Older single story houses on concrete slabs can rarely be split into the 2 water categories needed for grey water recycling. This is where the recent invention of the Econova (www.econova.com.au) comes in. This system recycles both black and grey water into A+ class water good enough to drink. However, as usual, our governments are moving slowly on this issue. In non-sewered areas, this system is allowed for black water recycling in Queensland and NSW, but nowhere has it been approved for use in sewered areas.
So our governments say "you cannot water your gardens with our water, and only about half of homes can, in practical terms, recycle their waste water". Typical bureaucracy! I know this technology has only been available since November 2006, but time is of the essence here. It is time governments got a move on. Apparently Victoria and South Australia are looking at it at the moment.
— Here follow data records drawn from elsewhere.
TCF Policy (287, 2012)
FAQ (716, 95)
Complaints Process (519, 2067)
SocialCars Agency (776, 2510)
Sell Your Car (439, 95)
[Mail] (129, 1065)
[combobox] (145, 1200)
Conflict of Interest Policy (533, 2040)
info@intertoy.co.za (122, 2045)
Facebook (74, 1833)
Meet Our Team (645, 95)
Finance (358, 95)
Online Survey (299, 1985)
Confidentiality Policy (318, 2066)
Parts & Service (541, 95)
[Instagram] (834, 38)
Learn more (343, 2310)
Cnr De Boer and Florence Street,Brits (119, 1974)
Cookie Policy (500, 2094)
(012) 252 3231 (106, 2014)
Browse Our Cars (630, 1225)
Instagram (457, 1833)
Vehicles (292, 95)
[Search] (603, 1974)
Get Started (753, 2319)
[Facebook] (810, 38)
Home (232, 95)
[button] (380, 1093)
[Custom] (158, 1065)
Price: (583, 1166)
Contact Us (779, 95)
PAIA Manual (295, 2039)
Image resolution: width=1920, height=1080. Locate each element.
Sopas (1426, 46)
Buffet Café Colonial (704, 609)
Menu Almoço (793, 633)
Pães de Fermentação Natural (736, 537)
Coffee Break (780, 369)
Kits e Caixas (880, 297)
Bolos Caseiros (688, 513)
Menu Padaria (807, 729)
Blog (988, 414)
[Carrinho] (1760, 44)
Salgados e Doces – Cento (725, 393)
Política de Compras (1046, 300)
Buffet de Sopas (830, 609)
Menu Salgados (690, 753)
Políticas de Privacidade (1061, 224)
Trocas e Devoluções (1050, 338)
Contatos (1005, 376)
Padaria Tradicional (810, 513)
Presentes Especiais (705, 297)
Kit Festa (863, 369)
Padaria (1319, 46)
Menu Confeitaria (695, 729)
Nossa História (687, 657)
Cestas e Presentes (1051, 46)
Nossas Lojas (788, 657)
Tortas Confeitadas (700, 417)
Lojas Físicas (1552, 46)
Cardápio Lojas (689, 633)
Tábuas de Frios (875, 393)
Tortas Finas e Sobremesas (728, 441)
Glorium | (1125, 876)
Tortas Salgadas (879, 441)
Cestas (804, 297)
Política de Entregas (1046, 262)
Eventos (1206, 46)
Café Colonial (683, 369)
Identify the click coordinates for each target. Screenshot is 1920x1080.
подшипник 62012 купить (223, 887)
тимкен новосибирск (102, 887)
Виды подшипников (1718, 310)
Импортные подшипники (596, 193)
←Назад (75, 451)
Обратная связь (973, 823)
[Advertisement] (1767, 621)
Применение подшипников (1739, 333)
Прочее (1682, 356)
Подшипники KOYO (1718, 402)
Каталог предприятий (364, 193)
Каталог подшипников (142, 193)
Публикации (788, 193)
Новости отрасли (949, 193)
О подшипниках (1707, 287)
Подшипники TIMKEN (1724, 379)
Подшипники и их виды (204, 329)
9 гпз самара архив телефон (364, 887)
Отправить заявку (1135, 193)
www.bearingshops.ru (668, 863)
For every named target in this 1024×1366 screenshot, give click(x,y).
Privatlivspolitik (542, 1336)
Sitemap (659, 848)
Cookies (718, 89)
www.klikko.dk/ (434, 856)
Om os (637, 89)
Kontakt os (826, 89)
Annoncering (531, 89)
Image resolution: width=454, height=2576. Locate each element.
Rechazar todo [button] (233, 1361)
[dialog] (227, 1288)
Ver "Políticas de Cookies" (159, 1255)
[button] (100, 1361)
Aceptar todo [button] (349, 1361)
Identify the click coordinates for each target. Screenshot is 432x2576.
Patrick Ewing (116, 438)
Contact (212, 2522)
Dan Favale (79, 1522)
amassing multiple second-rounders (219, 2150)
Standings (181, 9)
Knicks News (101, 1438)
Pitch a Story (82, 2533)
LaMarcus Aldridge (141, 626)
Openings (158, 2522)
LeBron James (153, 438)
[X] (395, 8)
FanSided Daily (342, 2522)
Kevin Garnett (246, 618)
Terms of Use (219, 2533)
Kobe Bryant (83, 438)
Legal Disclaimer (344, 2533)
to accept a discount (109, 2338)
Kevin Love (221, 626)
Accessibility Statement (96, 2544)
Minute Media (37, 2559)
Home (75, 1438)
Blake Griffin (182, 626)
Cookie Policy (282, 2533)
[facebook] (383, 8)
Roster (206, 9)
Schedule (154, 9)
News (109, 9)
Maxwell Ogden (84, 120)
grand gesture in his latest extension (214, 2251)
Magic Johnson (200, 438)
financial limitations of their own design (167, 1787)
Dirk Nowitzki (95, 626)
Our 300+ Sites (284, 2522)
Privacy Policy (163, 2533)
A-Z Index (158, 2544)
Thinking about the landscape
Now that your landscape has guaranteed access to water through a non-government water supply, you can consider your landscape. Firstly, for a choice between using a lawn or garden. The truth is that many native gardens use about the same water as lawns. The University of Western Sydney published a study which showed primarily native gardens used 4.7 kL of water/100m2/month, whilst warm season turf such as Kikuyu, Buffalo grass and Couch used 4.3kL of water / 100m2 / month. Primarily, exotic gardens used 8.7 kL of water/100m2/month; approximately twice as much as lawns and native gardens.
Lawns such as Palmetto® Buffalo or Empire™ Turf can be extremely drought tolerant compared to water hungry lawns such as Fescue and Rye Grass. Native Dianellas like Little Rev™, Little Jess™, Tasred® and Cassa Blue®, and Lomandras such as Tanika® and Nyalla® are so tough, that in the eastern states they thrive on no irrigation at all. If you want more water hungry plants, keep them to one small area of the garden so as to not waste a lot of water.
Mulch is another great water saving device, but beware, some mulches will actually reduce the amount of water available for plants. Basically, good chunky mulches, with no or very small amounts of fine particles help retain water and work well. Mulch with a high proportion of fine grade material have in research sponsored by Yates, shown that they can actually repel water, making a garden dryer. Shade around a garden can reduce evaporation. This can be either from a few well placed trees, or a garden that is densely planted with few gaps.
The vegetation covered areas will be cooler and allow for much slower drying out of the soil, especially if the right plants are used. Having fewer gravel or concrete areas and more greenery will also keep landscaped areas cooler, again reducing garden dry out.
Tips for the summer months
• For both lawns and gardens, make sure at least every spring a wetting agent is applied. Dry patch in plants and turf, is in my opinion, the greatest reason why drought tough plants and turf fail in patches.
• Aerate lawns in spring to reduce compaction.
• Mow lawns a little longer in the hot months.
• When watering a lawn or a native type garden, water infrequently, but heavily. For example; in hot summer months, if it has not rained for a while, save the water in your tank for one or two good waters rather than lots of small waters. (In sandy soil areas such as Perth, more frequent watering maybe necessary).
• Avoid watering in the heat of the day, so as to maximize the water getting into the ground.
• If you need to hand water, split the garden and lawn into 4 sections. Water each section more heavily and less frequently.
Remember: secure your water supply, choose plants and turf that need less water and use smart water wise maintenance techniques.